What to do: Swap "Cancel" for "Close" and write out the lines starting at the one containing "Select the 216.90 frame rate cell" and ending at the one containing "pos(349,85)", with nothing else changed.

Provided data:

--

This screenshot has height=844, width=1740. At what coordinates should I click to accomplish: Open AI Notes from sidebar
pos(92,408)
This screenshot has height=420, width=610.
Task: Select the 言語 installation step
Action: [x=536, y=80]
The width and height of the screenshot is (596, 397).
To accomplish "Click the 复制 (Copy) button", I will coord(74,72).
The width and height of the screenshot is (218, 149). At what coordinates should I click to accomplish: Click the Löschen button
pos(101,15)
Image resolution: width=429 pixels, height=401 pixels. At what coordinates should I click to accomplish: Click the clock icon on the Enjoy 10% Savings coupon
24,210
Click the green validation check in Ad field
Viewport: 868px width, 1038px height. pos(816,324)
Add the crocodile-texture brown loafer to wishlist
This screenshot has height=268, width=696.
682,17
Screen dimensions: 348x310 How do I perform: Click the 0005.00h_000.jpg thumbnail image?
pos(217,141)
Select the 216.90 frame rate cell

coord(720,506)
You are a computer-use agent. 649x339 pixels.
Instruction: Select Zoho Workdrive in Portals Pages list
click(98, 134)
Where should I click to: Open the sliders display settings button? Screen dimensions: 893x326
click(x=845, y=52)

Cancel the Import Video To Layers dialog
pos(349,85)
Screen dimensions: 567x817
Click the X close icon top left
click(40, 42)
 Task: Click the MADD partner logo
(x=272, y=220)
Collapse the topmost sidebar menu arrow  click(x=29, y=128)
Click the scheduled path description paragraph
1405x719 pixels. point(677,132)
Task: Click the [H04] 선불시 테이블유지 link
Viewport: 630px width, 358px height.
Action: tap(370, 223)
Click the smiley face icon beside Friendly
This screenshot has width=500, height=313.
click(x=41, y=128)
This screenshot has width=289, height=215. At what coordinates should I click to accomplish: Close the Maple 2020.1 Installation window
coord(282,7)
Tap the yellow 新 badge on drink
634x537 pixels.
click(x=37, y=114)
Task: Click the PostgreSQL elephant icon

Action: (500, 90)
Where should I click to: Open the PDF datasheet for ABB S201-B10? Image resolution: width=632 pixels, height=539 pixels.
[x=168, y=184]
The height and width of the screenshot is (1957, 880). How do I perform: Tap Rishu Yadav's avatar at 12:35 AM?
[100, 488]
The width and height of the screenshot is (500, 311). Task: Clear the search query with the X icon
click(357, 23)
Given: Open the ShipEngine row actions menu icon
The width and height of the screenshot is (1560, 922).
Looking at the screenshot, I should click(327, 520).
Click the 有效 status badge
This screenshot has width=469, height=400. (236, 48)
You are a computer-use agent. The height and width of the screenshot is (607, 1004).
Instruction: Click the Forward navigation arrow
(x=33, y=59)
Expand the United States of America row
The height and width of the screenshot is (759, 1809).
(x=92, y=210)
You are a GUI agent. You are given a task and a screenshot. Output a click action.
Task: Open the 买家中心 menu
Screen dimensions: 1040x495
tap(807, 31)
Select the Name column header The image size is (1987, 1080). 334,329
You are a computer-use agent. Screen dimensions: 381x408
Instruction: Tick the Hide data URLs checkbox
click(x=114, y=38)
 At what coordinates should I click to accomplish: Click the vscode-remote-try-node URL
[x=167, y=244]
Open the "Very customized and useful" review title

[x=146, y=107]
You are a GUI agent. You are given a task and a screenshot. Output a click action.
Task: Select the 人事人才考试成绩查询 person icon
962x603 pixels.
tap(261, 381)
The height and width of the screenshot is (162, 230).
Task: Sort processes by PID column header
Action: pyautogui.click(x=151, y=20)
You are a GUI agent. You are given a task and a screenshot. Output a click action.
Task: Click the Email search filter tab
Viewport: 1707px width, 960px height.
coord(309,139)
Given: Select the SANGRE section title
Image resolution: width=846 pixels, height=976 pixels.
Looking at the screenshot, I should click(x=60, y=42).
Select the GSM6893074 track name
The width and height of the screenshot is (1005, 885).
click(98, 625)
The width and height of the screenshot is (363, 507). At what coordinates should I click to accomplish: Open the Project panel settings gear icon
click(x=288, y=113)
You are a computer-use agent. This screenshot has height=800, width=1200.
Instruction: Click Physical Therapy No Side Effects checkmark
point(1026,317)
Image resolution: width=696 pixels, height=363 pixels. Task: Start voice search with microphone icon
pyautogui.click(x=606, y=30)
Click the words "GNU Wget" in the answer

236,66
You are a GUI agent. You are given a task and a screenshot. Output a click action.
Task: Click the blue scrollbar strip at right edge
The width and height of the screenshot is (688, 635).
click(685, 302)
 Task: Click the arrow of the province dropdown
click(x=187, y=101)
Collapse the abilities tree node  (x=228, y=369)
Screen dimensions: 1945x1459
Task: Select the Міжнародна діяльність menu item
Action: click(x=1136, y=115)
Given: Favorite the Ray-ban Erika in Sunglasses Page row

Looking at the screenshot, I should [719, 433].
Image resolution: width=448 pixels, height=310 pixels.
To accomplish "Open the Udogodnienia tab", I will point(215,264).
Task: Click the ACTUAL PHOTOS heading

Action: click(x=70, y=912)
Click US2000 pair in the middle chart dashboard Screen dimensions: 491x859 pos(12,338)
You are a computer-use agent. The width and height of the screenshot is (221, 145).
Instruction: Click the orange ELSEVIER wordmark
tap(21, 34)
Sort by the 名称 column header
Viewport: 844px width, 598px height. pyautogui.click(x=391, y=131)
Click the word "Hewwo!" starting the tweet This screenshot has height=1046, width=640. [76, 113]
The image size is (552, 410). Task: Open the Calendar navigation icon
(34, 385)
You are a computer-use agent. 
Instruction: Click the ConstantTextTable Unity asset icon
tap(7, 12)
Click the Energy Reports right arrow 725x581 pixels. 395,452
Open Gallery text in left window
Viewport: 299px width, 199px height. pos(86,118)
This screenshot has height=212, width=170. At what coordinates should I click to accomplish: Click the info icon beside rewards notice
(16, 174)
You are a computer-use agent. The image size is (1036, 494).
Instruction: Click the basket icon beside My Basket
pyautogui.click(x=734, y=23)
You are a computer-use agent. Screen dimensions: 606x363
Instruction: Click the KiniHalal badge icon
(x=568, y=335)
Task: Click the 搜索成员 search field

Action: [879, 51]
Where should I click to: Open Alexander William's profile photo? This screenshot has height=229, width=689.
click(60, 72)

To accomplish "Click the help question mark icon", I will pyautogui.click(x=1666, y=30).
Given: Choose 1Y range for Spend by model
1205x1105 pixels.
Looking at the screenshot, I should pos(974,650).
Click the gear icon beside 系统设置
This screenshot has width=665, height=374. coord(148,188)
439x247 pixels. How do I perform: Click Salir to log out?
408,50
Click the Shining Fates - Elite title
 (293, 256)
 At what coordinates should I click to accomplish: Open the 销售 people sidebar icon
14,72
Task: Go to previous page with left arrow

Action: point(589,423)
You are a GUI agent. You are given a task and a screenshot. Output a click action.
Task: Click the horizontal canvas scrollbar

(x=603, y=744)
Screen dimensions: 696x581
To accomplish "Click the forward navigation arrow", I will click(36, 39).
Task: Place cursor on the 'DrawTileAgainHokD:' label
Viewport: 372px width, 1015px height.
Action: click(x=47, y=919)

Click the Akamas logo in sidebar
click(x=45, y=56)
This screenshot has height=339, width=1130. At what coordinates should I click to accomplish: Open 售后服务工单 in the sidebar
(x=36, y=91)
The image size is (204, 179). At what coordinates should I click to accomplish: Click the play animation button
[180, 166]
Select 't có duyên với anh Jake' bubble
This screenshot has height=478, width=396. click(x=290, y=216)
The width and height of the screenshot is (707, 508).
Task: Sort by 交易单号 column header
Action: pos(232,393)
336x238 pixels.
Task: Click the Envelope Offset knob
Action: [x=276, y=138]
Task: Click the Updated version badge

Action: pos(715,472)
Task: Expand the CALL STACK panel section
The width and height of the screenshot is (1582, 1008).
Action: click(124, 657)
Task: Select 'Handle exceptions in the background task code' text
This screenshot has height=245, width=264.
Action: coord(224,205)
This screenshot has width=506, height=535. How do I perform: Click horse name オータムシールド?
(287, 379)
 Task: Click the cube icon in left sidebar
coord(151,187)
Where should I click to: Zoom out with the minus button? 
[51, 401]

--

Answer for the task:
Select the 216.90 frame rate cell

coord(720,506)
You are a computer-use agent. 649x339 pixels.
Instruction: Select Zoho Workdrive in Portals Pages list
click(98, 134)
Where should I click to: Open the sliders display settings button? Screen dimensions: 893x326
click(x=845, y=52)

Close the Import Video To Layers dialog
pos(349,85)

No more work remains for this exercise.